Letter Recognition in a Play-Based Environment...Say What?


In my class, I set up the environment so that it allows for lots of uninterrupted play that is led by the passion and interests of my 3 year olds.  In turn, I have never had a 3 year old to ask me for a worksheet.  Nor have I seen one searching for flashcards so that we can drill and drill those letters.  What I do have is print rich environment that leads to letters and words being connected to real things that are important to a preschooler.  We have their names with photos (honestly, what preschooler does not love seeing their name?), toys labelled, words and letters around the room, and books, books and books to name a few things.  It is always fun to watch the realization when they recognize the first letter of their name, then their friends' names, then how they share some letters.  It's like watching a treasure hunt of the mind.

Does this mean I don't talk about letters at this level? No, in the constant dialogue of our class (we are all big talkers in our room), letters are often searched for, questions are asked and formation attempted and eventually accomplished.  I've seen letters painted on tabletops while making Christmas Ornaments, in shaving cream during sensory play and built out of wood in the block area.  That is no less an accomplishment than sitting down with a pencil and paper.  In fact, fine motor development requires the large muscle development use over a large space prior to sitting down in a desk.


How do I know they are absorbing letter recognition if I don't sit down and drill them?
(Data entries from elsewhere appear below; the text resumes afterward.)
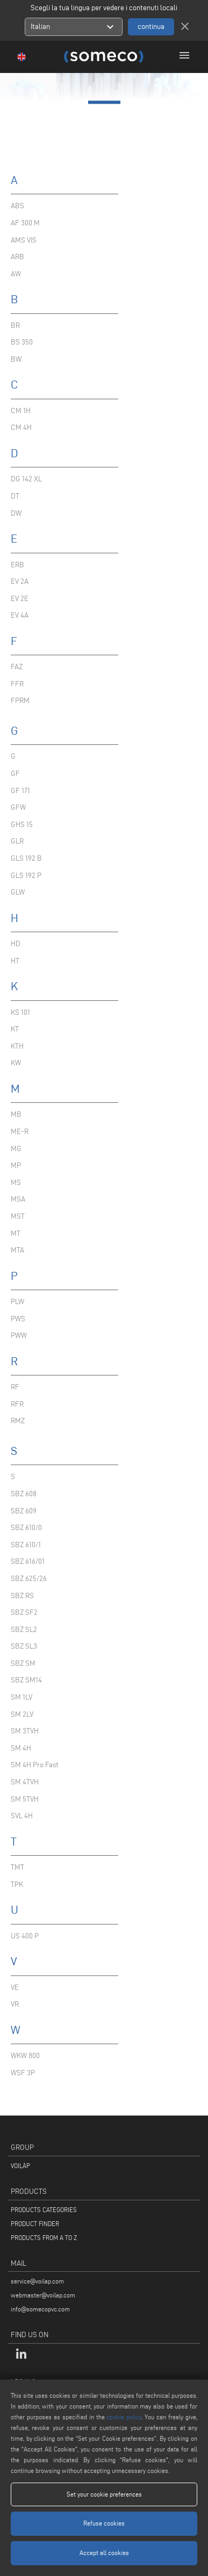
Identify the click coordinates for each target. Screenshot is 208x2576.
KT (15, 1029)
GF (15, 774)
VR (15, 2004)
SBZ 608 (24, 1494)
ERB (17, 565)
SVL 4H (22, 1816)
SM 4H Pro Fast (35, 1765)
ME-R (19, 1132)
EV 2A (19, 581)
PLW (17, 1302)
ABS (17, 206)
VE (15, 1988)
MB (16, 1114)
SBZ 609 (24, 1511)
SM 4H (21, 1748)
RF (15, 1387)
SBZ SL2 (24, 1630)
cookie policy (123, 2416)
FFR (17, 684)
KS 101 (20, 1012)
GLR (17, 841)
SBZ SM (23, 1663)
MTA (17, 1250)
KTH (17, 1046)
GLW (18, 892)
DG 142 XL (26, 479)
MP (16, 1165)
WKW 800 (25, 2056)
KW (16, 1063)
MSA (18, 1199)
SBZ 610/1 (26, 1545)
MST (18, 1216)
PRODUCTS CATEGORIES (44, 2209)
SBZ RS (22, 1596)
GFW (18, 807)
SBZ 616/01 (28, 1561)
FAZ (17, 667)
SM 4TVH (25, 1782)
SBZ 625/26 (29, 1579)
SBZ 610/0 (26, 1528)
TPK (17, 1884)
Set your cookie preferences (104, 2494)
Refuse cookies (104, 2523)
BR (15, 325)
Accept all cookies (104, 2552)
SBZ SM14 (26, 1680)
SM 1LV (21, 1697)
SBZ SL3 (24, 1646)
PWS (18, 1319)
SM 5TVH (25, 1799)
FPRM (20, 701)
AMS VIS (24, 240)
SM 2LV (22, 1714)
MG (16, 1149)
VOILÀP (20, 2165)
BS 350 (22, 342)
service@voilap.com (37, 2281)
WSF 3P (23, 2073)
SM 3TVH (25, 1731)
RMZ (18, 1421)
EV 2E (19, 599)
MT (15, 1234)
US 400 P (25, 1936)
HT (15, 961)
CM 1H (21, 411)
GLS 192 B (26, 858)
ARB (17, 257)
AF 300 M (25, 223)
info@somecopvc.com (40, 2309)
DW (16, 513)
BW (16, 359)
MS (16, 1183)
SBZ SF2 (24, 1612)
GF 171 (20, 791)
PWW (19, 1335)
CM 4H (21, 427)
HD (15, 944)
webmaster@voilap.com (43, 2295)
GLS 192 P (26, 876)
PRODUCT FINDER (35, 2223)
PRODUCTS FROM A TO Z (44, 2237)
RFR (17, 1404)
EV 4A (19, 615)
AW (16, 274)
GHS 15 (22, 825)
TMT (17, 1867)
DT (15, 496)
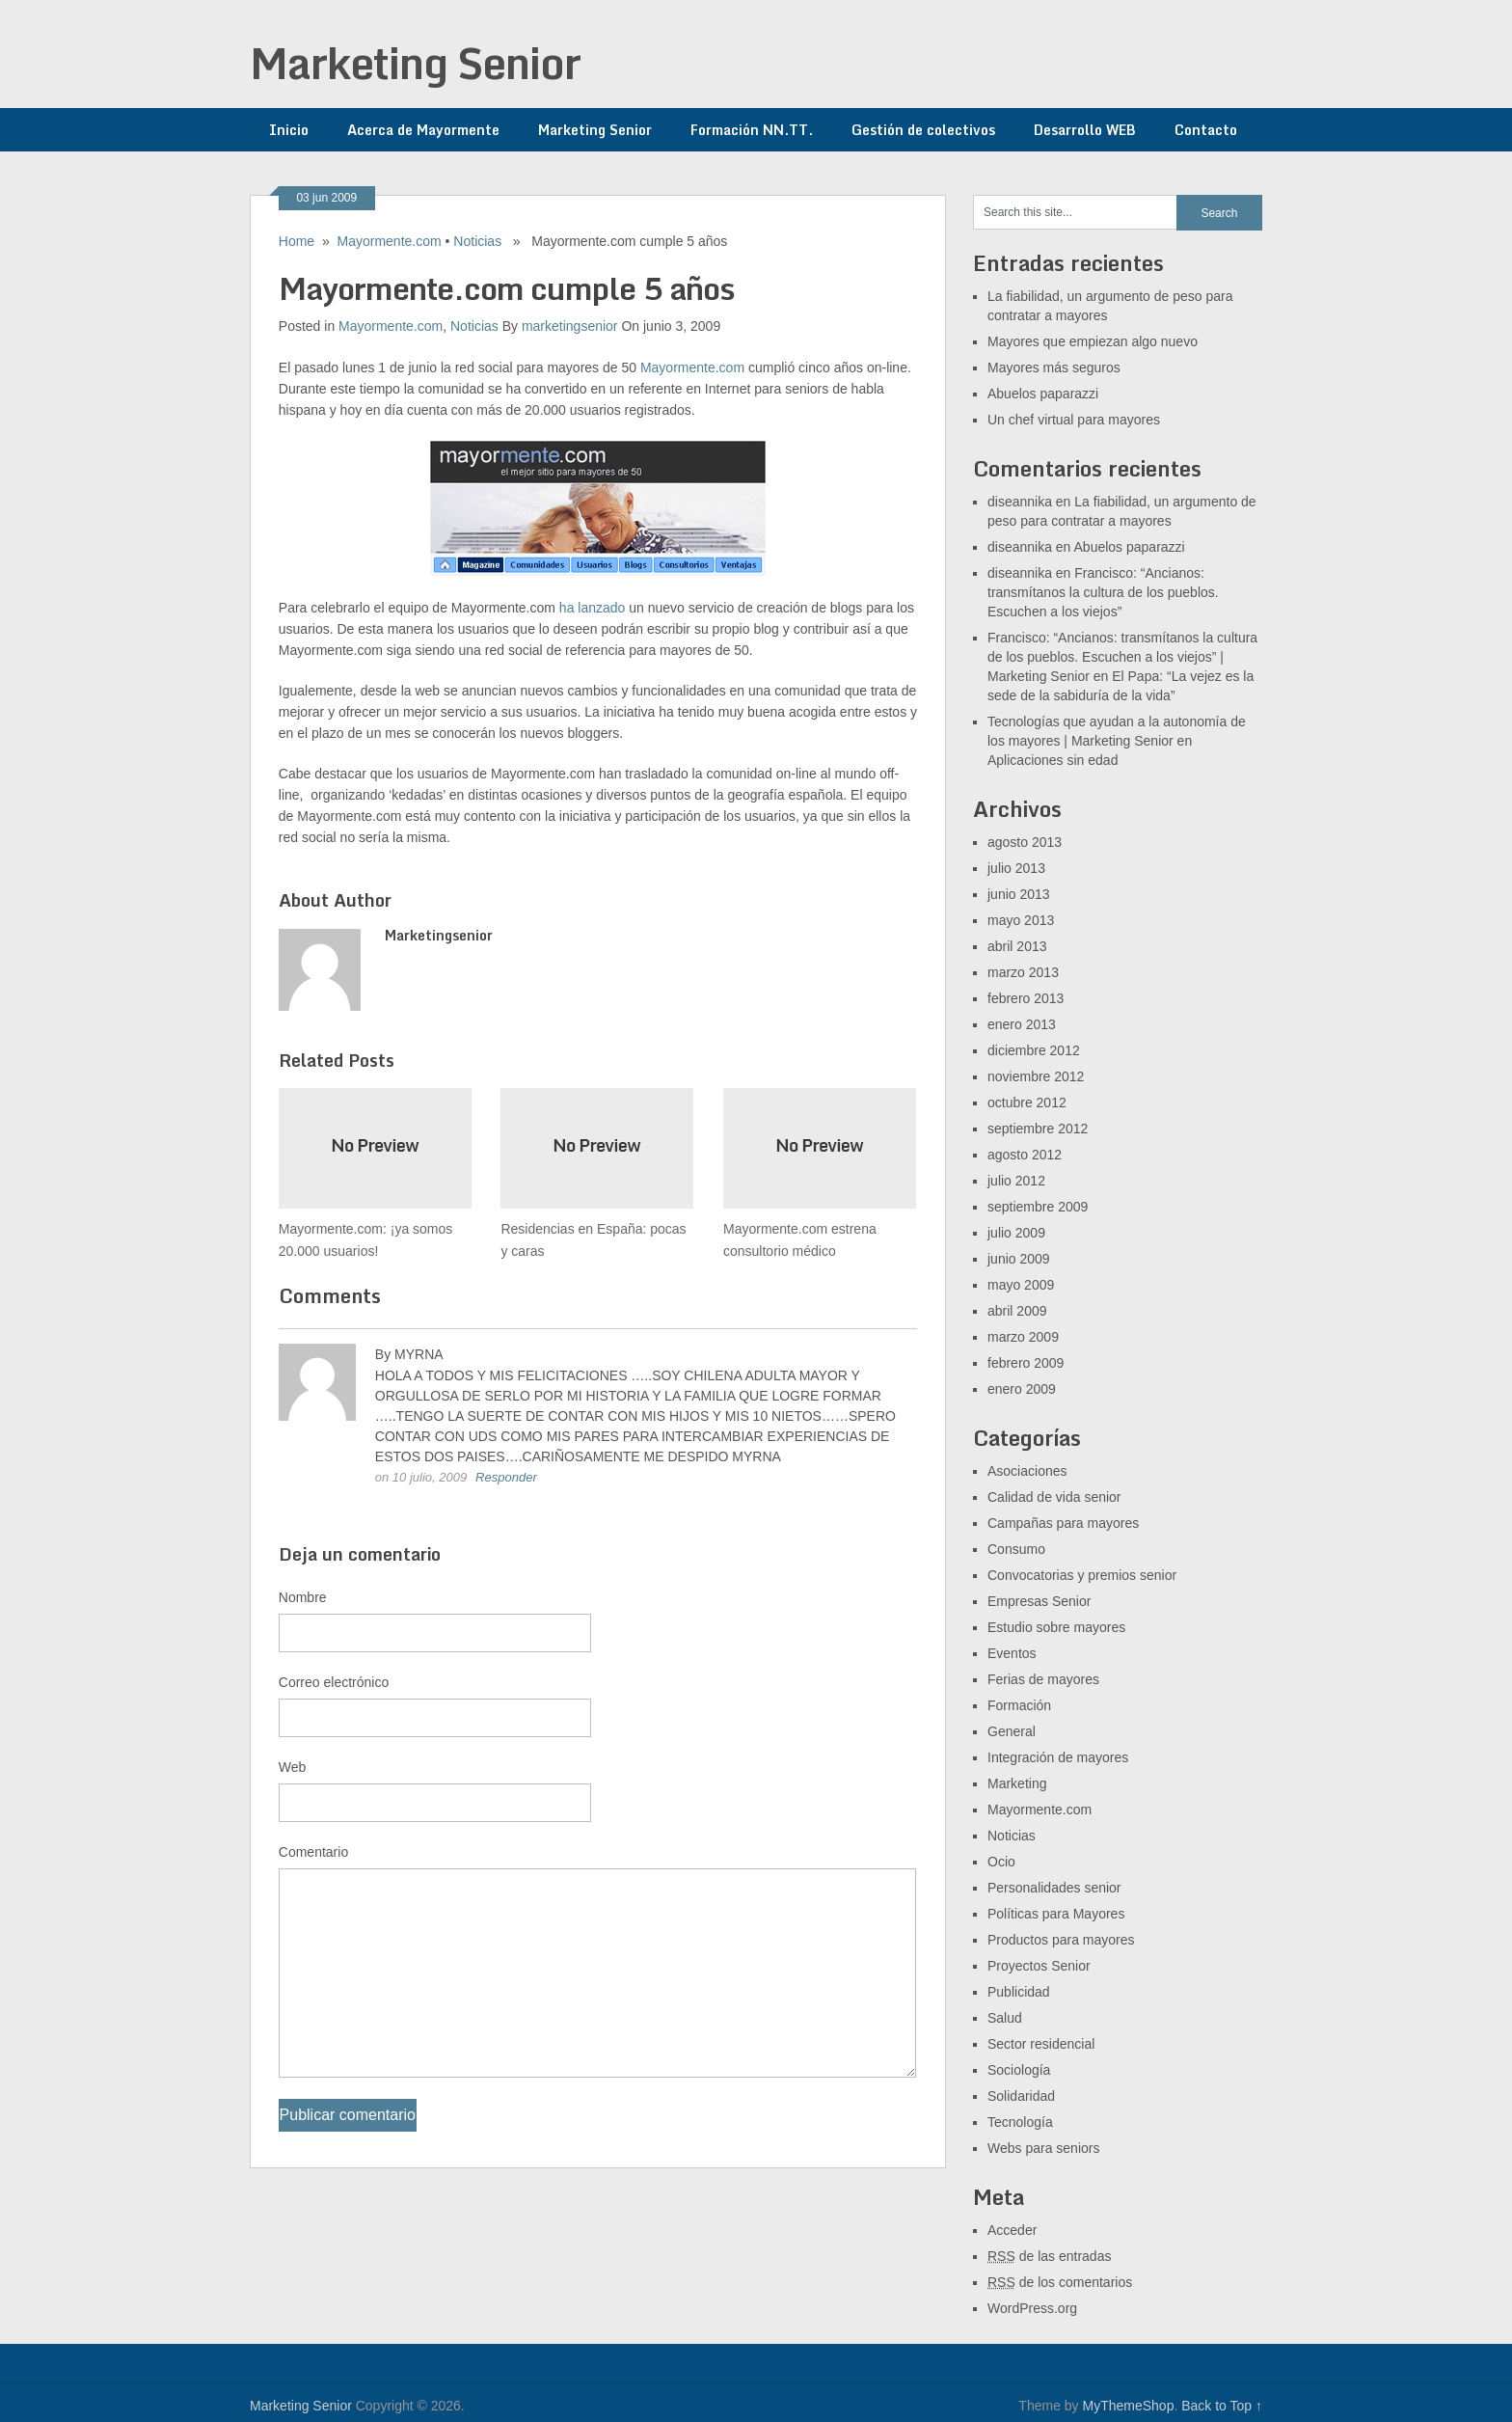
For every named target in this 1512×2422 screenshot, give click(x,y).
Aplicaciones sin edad (1052, 760)
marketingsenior (570, 326)
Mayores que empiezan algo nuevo (1092, 341)
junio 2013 (1018, 894)
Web (293, 1767)
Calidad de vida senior (1054, 1497)
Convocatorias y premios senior (1081, 1575)
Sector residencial (1040, 2044)
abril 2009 (1017, 1311)
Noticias (477, 241)
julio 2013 (1016, 868)
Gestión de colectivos (923, 130)
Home (296, 241)
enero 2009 (1021, 1389)
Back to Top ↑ (1221, 2405)
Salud (1004, 2018)
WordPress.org (1032, 2308)
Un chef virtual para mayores (1073, 419)
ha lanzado (592, 607)
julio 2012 (1016, 1180)
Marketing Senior (415, 62)
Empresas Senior (1039, 1601)
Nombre (303, 1597)
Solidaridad (1021, 2096)
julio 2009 (1016, 1232)
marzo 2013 (1023, 972)
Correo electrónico (334, 1682)
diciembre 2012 (1033, 1050)
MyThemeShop (1128, 2405)
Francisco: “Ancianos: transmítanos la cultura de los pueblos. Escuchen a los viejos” (1103, 592)
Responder (506, 1477)
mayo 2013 (1020, 920)
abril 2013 (1017, 946)
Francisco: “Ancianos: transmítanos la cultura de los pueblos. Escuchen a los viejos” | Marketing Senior (1122, 657)
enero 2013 (1021, 1024)
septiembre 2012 (1037, 1128)
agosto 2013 (1024, 842)
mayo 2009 (1020, 1285)
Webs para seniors (1043, 2148)
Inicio (289, 130)
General (1011, 1731)
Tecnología (1020, 2122)
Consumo (1016, 1549)
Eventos (1012, 1653)
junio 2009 (1018, 1258)
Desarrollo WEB (1085, 130)
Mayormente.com (390, 241)
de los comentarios (1059, 2282)
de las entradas (1049, 2256)
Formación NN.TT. (751, 130)
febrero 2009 (1025, 1363)
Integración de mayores (1057, 1757)
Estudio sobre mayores (1056, 1627)
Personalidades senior (1054, 1887)
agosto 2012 (1024, 1154)
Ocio (1001, 1861)
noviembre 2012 (1035, 1076)
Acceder (1012, 2230)
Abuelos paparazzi (1042, 393)
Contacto (1205, 130)
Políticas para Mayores (1055, 1913)
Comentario (313, 1852)
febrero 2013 (1025, 998)
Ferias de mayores (1043, 1679)
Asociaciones (1027, 1471)
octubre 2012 (1026, 1102)
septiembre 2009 (1037, 1206)
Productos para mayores (1061, 1939)
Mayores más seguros (1053, 367)
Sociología (1018, 2070)
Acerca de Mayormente (423, 130)
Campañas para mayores (1063, 1523)
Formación (1019, 1705)
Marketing (1016, 1783)
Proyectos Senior (1039, 1965)
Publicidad (1018, 1992)
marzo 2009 (1023, 1337)
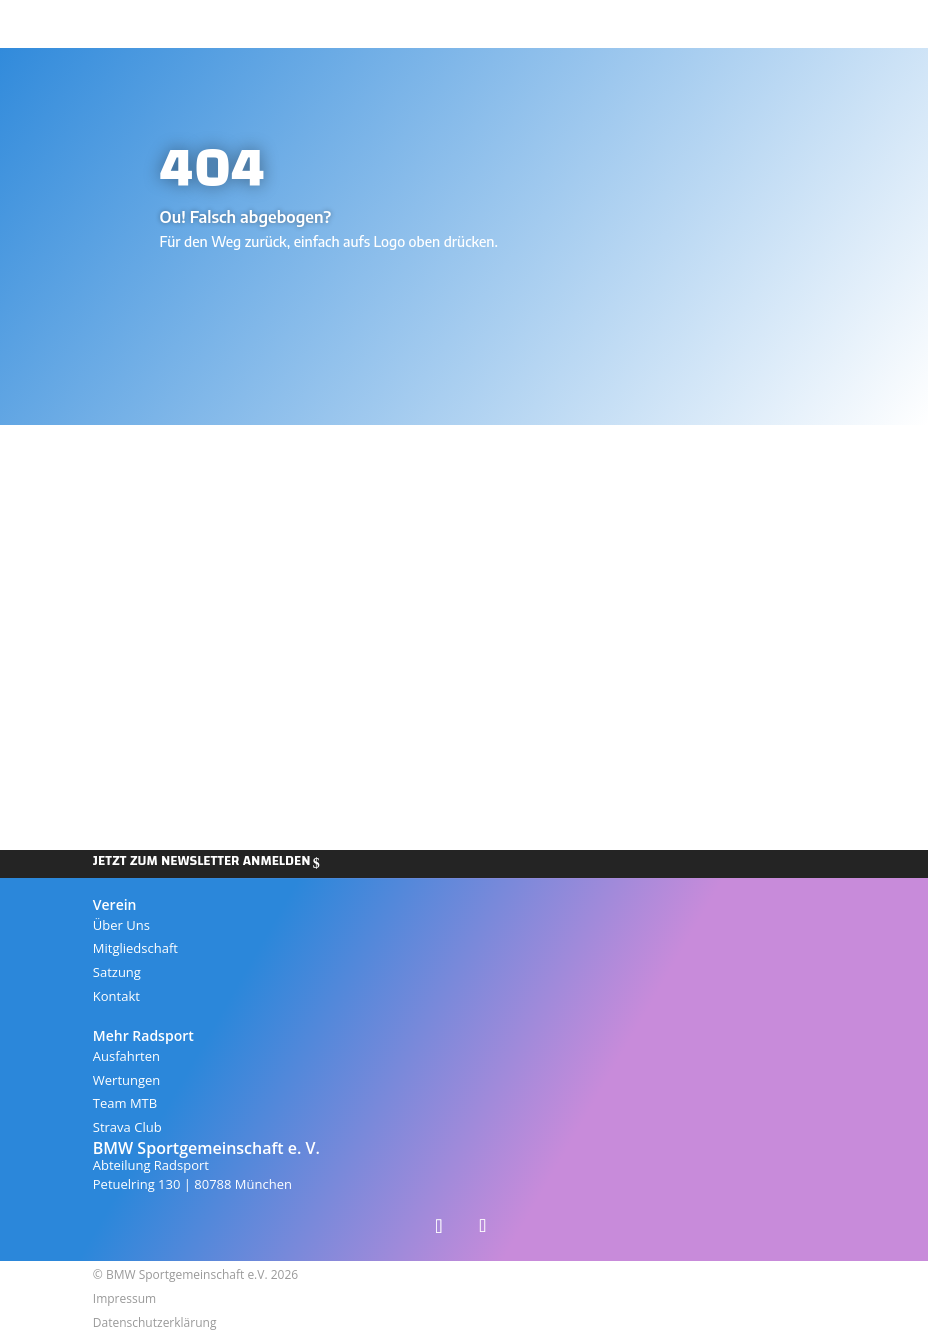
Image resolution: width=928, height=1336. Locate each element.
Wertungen (127, 1080)
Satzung (117, 972)
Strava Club (127, 1127)
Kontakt (116, 996)
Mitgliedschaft (135, 948)
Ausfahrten (126, 1056)
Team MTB (125, 1103)
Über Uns (121, 925)
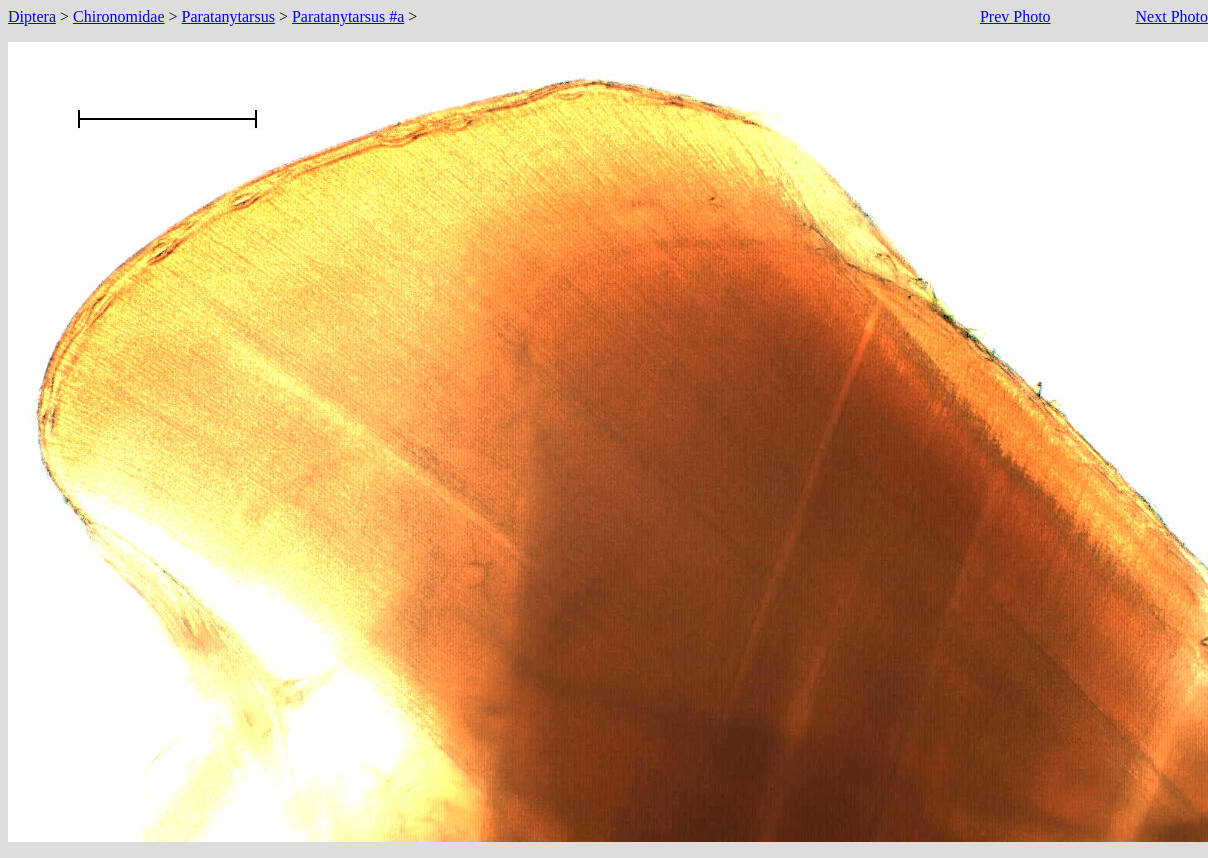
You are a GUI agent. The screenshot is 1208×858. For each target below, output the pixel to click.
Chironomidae (119, 16)
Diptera (32, 16)
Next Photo (1172, 16)
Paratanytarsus (228, 16)
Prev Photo (1015, 16)
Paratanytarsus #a (348, 16)
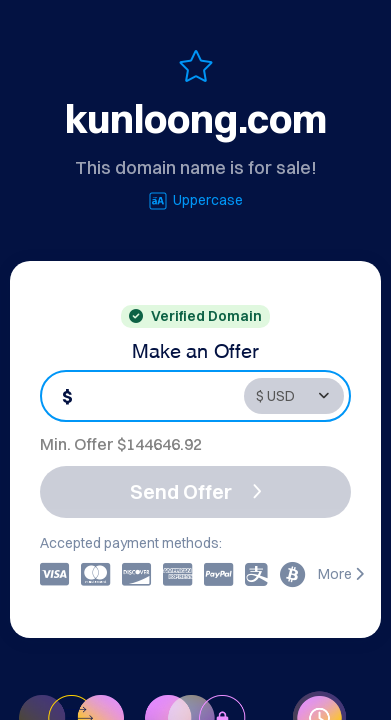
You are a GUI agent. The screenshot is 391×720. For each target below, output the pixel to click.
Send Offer (196, 491)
Because I know them. I observe them. I see their development in their play.  For instance, last week I had thrown some magnetic letters out along with some cookie sheets. Did I make a big deal or give instructions? Nope.  But before I knew it, one of the children had "baked" up some alphabet cookies for the others.  They all waited patiently as the "Baker" asked them their choice of cookie, they responded with the letter they recognized, she in turned recognized the letter and passed it out.  Creativity, letter recognition, social awareness and self regulation all on the floor of the room, nowhere near a worksheet.  It was a good day.